RECORDS FOR THIS TASK
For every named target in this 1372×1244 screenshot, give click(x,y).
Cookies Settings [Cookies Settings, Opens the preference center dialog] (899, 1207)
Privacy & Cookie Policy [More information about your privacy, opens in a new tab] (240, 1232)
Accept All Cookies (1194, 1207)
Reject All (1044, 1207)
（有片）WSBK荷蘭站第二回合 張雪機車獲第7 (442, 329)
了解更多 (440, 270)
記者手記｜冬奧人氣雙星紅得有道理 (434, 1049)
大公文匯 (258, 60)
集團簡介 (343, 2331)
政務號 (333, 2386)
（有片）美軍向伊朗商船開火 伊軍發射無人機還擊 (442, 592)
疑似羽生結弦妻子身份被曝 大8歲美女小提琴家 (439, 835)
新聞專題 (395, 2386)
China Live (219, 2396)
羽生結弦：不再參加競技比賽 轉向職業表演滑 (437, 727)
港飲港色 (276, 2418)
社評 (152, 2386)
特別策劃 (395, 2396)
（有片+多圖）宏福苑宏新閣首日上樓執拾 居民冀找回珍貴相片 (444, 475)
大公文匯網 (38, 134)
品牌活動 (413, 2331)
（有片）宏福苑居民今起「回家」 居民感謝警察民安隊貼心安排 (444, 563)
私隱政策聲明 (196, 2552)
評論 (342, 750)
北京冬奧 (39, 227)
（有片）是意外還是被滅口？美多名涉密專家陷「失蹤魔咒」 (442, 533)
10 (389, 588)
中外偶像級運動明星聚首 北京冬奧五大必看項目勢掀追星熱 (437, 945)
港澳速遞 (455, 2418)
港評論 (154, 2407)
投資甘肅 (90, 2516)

REQUIRED WORK
Could you copy every row above verbatim, line for line?

FINISHED TASK
For every named target in this 1372×1244 screenshot, give click(x,y).
Cookies Settings [Cookies Settings, Opens the preference center dialog] (899, 1207)
Privacy & Cookie Policy [More information about your privacy, opens in a new tab] (240, 1232)
Accept All Cookies (1194, 1207)
Reject All (1044, 1207)
（有片）WSBK荷蘭站第二回合 張雪機車獲第7 (442, 329)
了解更多 (440, 270)
記者手記｜冬奧人氣雙星紅得有道理 (434, 1049)
大公文匯 (258, 60)
集團簡介 (343, 2331)
政務號 (333, 2386)
（有片）美軍向伊朗商船開火 伊軍發射無人機還擊 (442, 592)
疑似羽生結弦妻子身份被曝 大8歲美女小提琴家 (439, 835)
新聞專題 (395, 2386)
China Live (219, 2396)
羽生結弦：不再參加競技比賽 轉向職業表演滑 (437, 727)
港飲港色 (276, 2418)
社評 (152, 2386)
特別策劃 (395, 2396)
（有片+多圖）宏福苑宏新閣首日上樓執拾 居民冀找回珍貴相片 (444, 475)
大公文匯網 (38, 134)
品牌活動 (413, 2331)
（有片）宏福苑居民今起「回家」 居民感謝警察民安隊貼心安排 (444, 563)
私隱政策聲明 (196, 2552)
評論 (342, 750)
北京冬奧 (39, 227)
（有片）是意外還是被滅口？美多名涉密專家陷「失蹤魔咒」 (442, 533)
10 (389, 588)
中外偶像級運動明星聚首 北京冬奧五大必看項目勢掀追星熱 (437, 945)
港澳速遞 (455, 2418)
港評論 (154, 2407)
投資甘肅 (90, 2516)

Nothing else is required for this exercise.